Ascuta ornata
- Conservation status: Not Threatened (NZ TCS)

Scientific classification
- Kingdom: Animalia
- Phylum: Arthropoda
- Subphylum: Chelicerata
- Class: Arachnida
- Order: Araneae
- Infraorder: Araneomorphae
- Family: Orsolobidae
- Genus: Ascuta
- Species: A. ornata
- Binomial name: Ascuta ornata Forster, 1956

= Ascuta ornata =

- Authority: Forster, 1956
- Conservation status: NT

Species of spider

Ascuta ornata is a species of orsolobidae spider of the genus Ascuta. The species is endemic to New Zealand.

==Taxonomy==
This species was described in 1956 by Ray Forster from male and female specimens collected in Te Anau. The holotype is stored in Canterbury Museum.

==Description==
The male is recorded at 2.2 mm in length whilst the female is 2.4 mm.
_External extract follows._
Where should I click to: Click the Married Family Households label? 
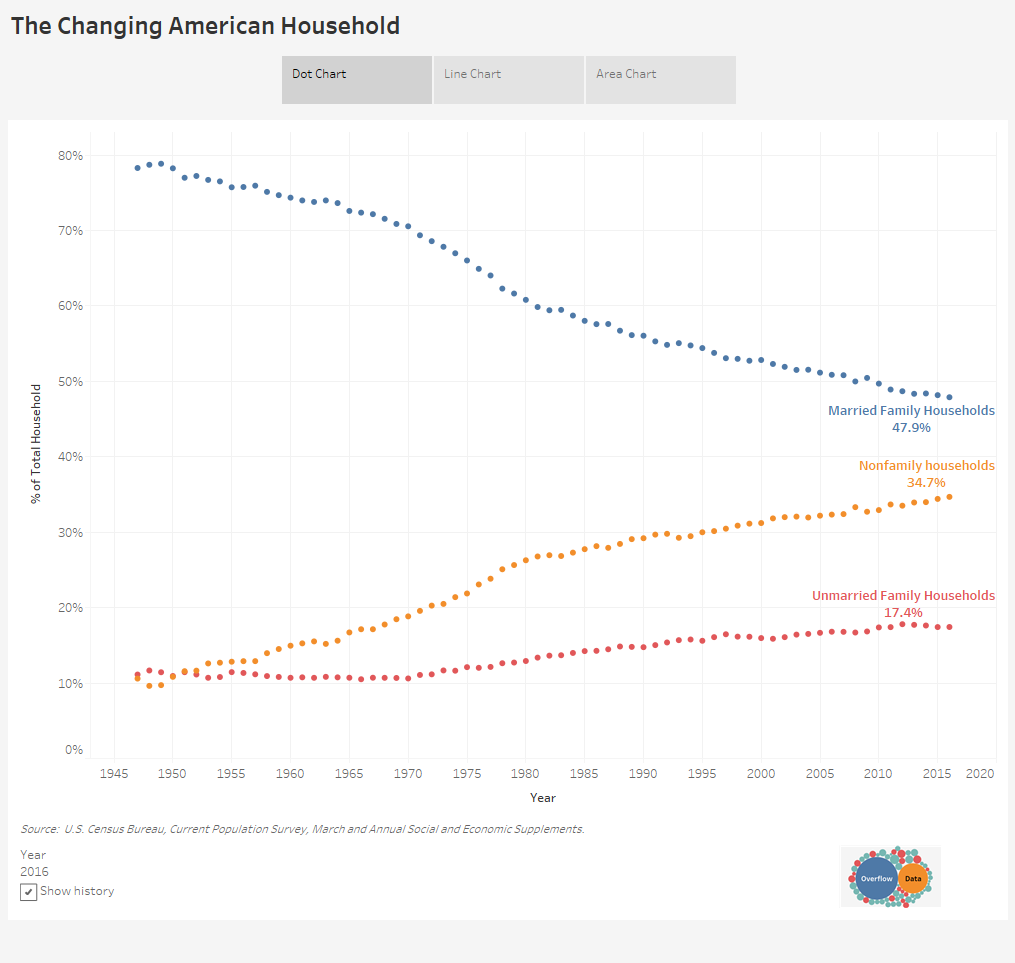click(x=911, y=410)

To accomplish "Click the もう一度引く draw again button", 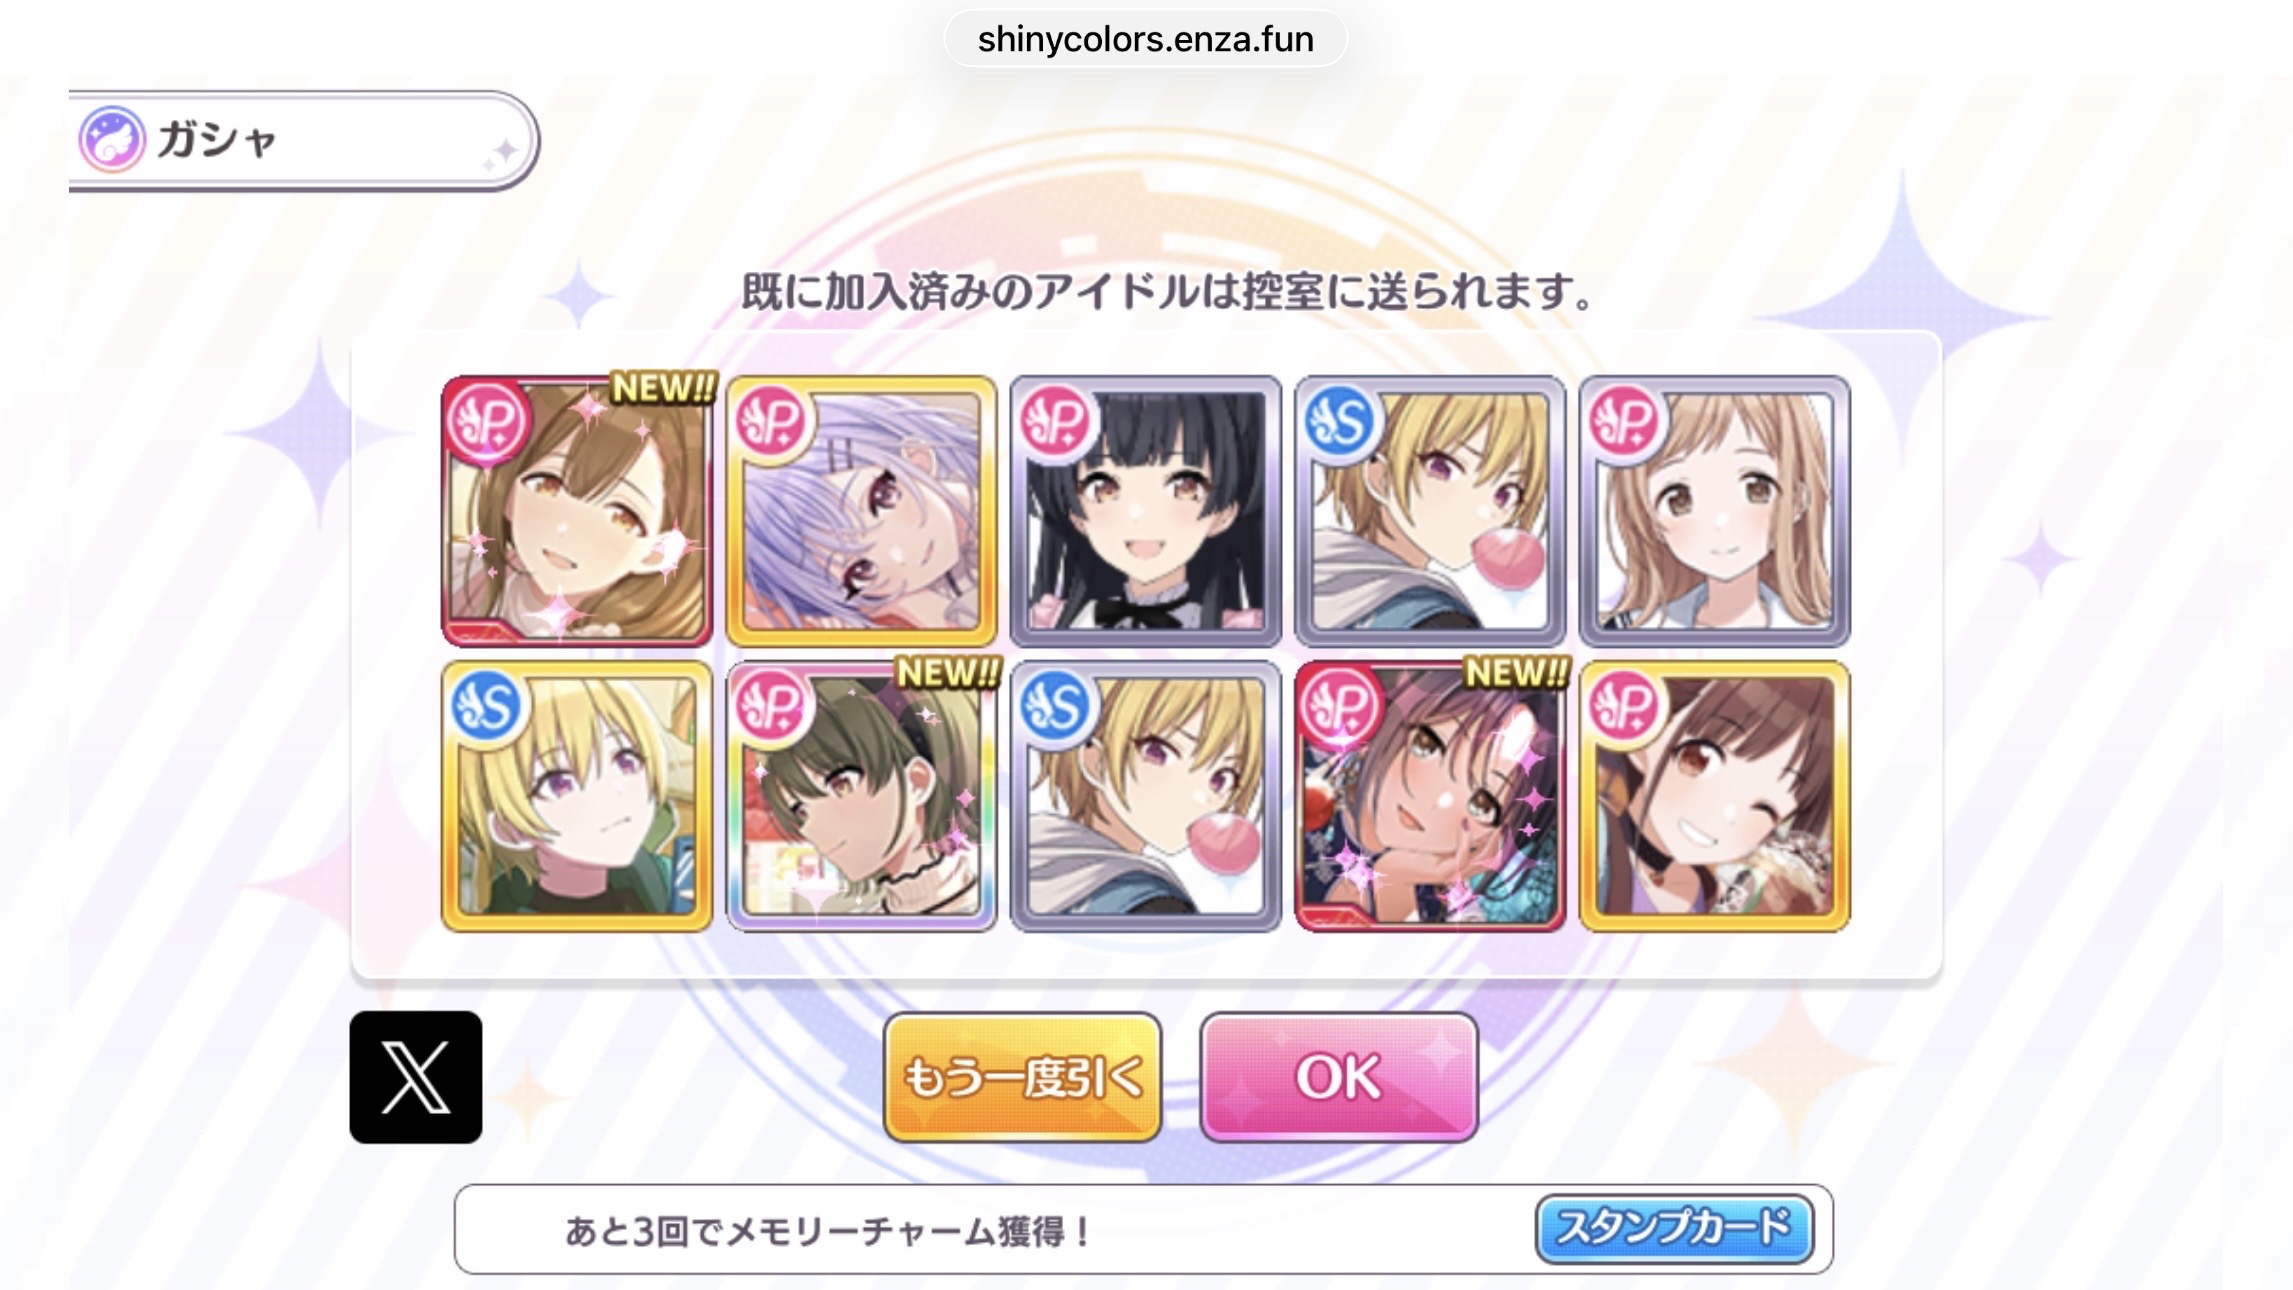I will [1022, 1077].
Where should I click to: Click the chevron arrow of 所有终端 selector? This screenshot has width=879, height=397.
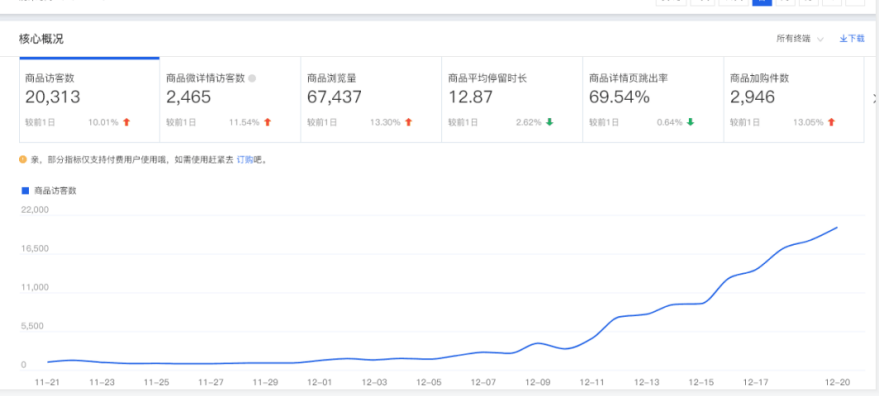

The carapace is yellow brown with dorsal markings. The legs are yellowish brown. The abdomen is creamy white with a chevron pattern dorsally.

==Distribution==
This species is known from Te Anau and Arthurs Pass in New Zealand.

==Conservation status==
Under the New Zealand Threat Classification System, this species is listed as "Not Threatened".